Desde hace algunos años se sabe que las personas que sufren de soledad o aislamiento social, término empleado por los psicólogos, son más propensas a contraer cierto tipo de enfermedades. Sin embargo, la soledad es un sentimiento subjetivo de diagnosticar o medir.

En la actualidad, un equipo de médicos, genetistas y psicólogos han logrado, objetivamente observar los objetos de la soledad. Haciendo un estudio genético de personas que se sufrían aislamiento social y comparándolo con el de gente que vivía e interactuaba socialmente de forma normal, encontraron diferencias muy definidas.
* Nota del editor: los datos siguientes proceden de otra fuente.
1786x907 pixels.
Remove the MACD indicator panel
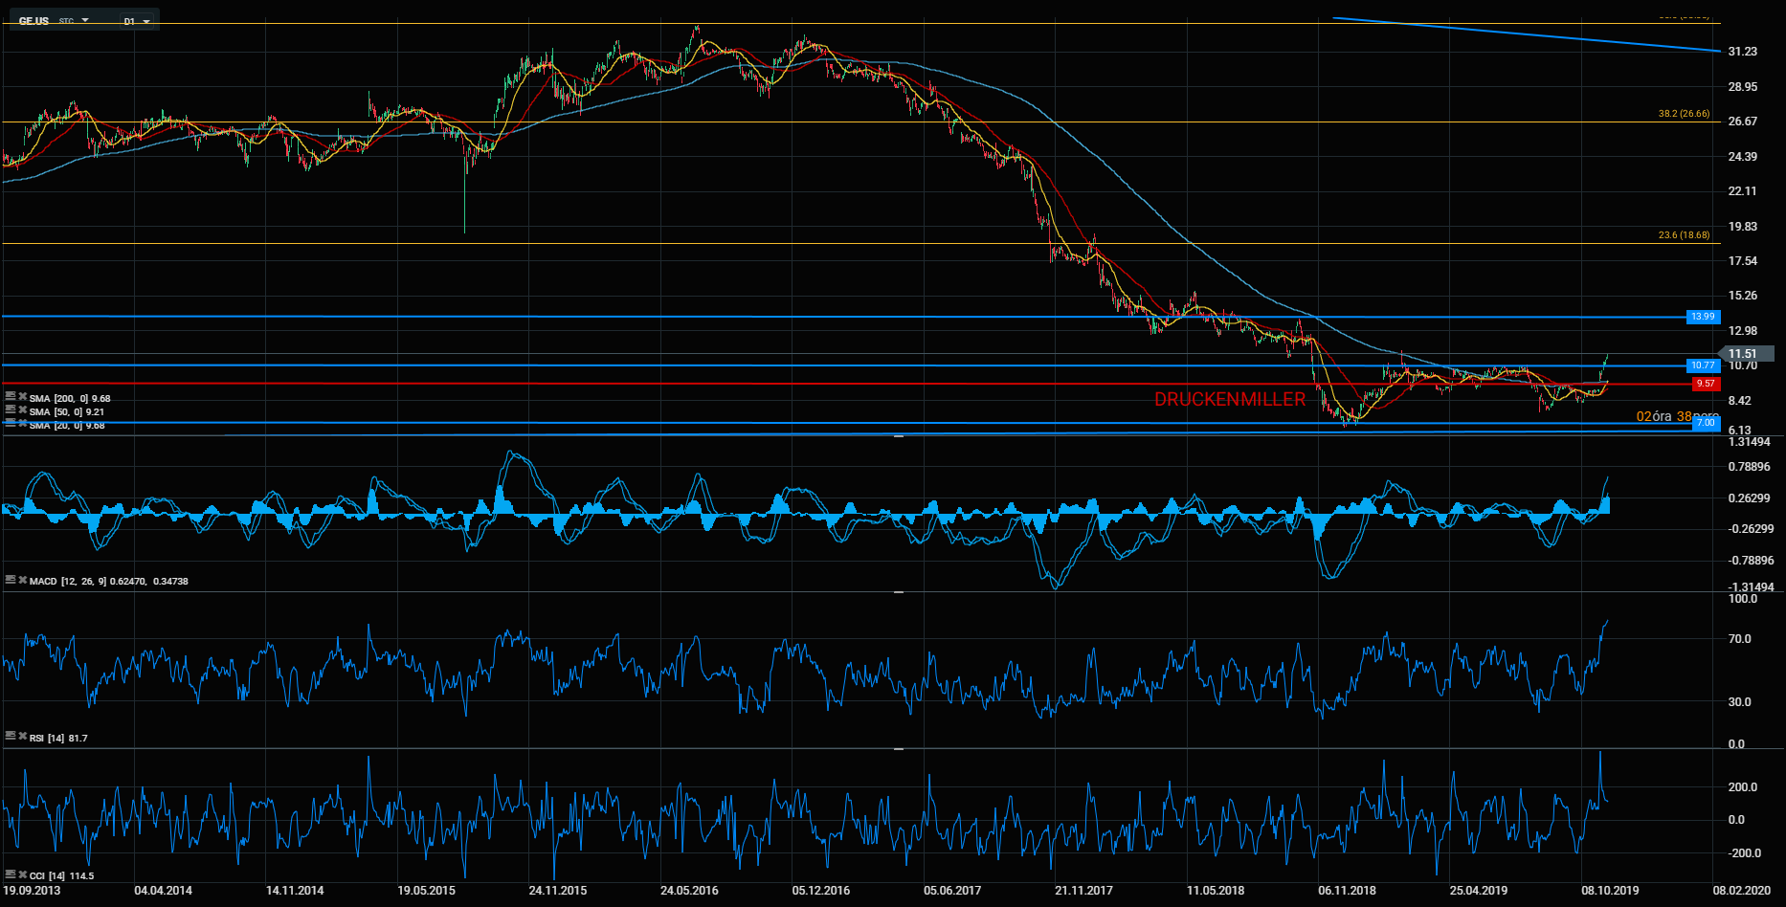[22, 580]
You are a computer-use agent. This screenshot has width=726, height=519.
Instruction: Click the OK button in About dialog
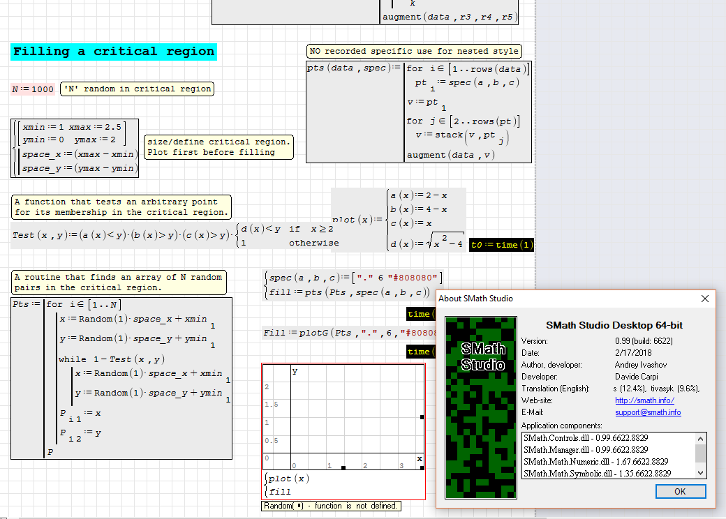pyautogui.click(x=681, y=491)
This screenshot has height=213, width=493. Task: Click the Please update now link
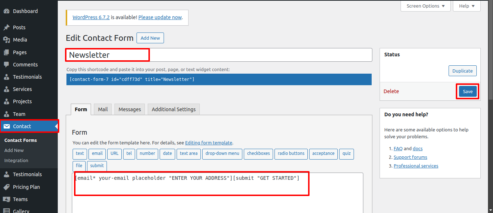[160, 17]
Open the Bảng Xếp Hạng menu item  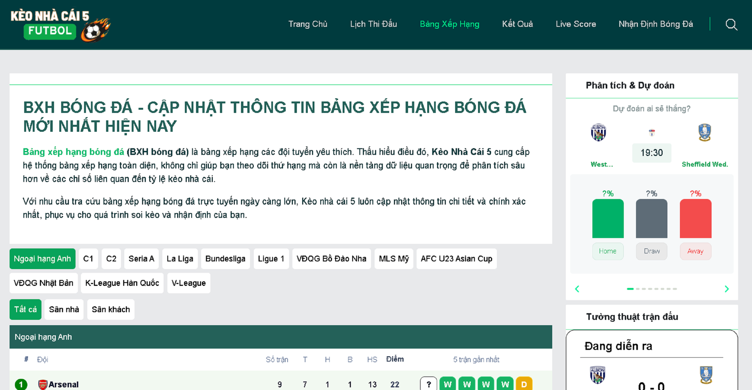coord(449,24)
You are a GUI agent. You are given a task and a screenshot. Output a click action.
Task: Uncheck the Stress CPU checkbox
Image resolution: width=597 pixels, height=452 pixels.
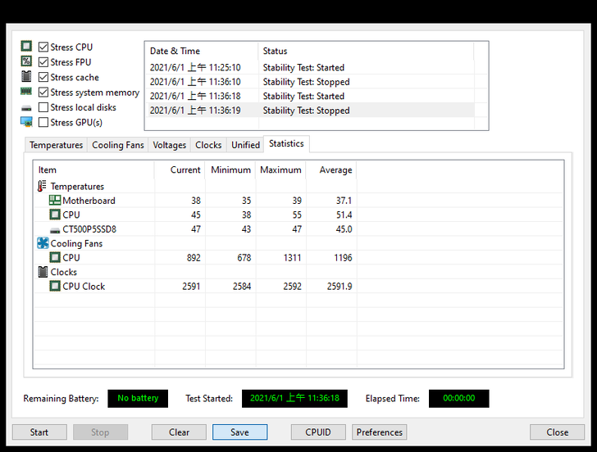pos(43,47)
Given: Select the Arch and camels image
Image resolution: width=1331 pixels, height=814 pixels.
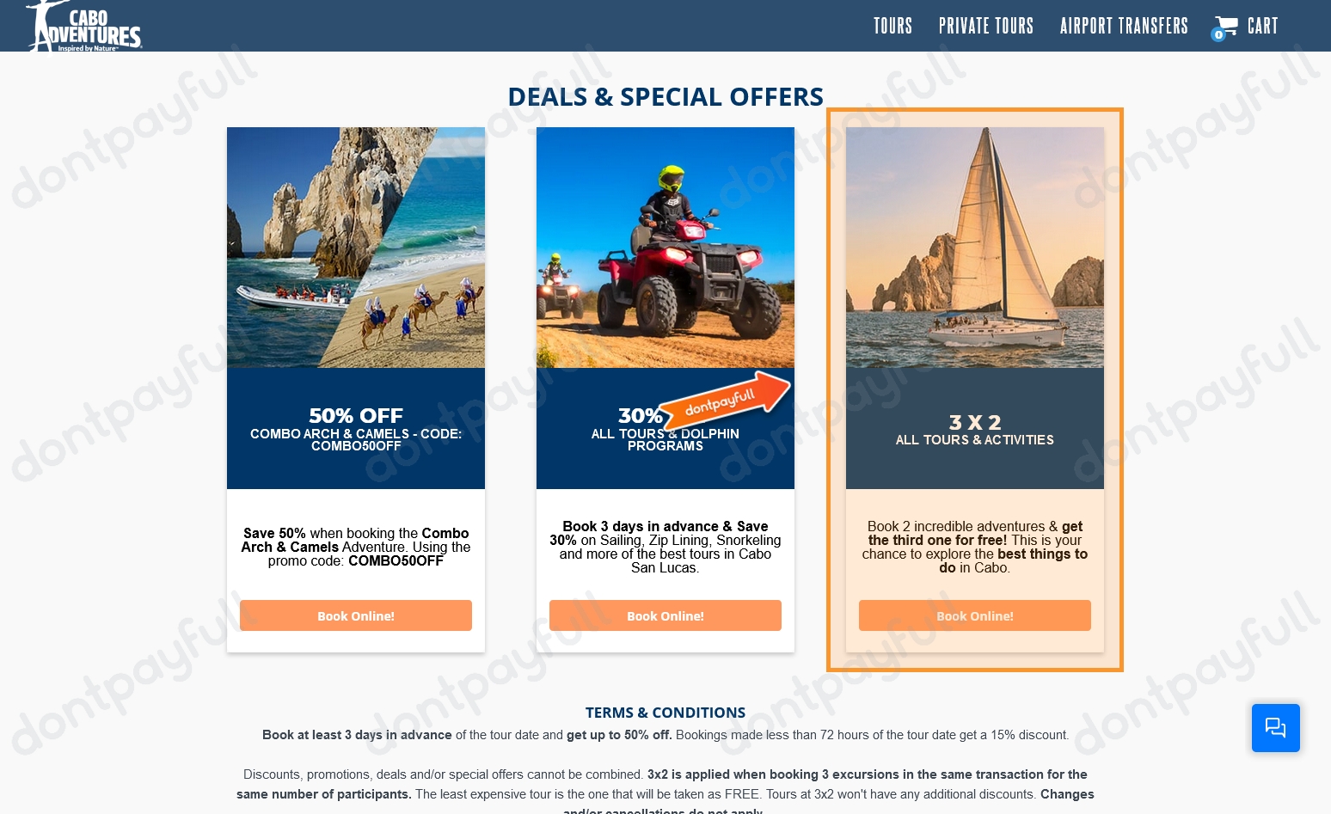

En los glóbulos blancos de personas que sufrían de soledad, encontraron que los genes responsables de producir las proteínas que tienen una acción antiinflamatoria son menos activos. En cambio, se observó en estas mismas personas una mayor actividad de los genes responsables de la producción de proteínas que causan inflamación.

El efecto del aislamiento social sobre los genes nos permite entender por qué estas personas tienen un mayor riesgo de padecer enfermedades cardiovasculares, infecciones virales, artritis y, por lo tanto, una mayor tasa de mortalidad.

Es indudable, que el ser humano necesita de los vínculos sociales.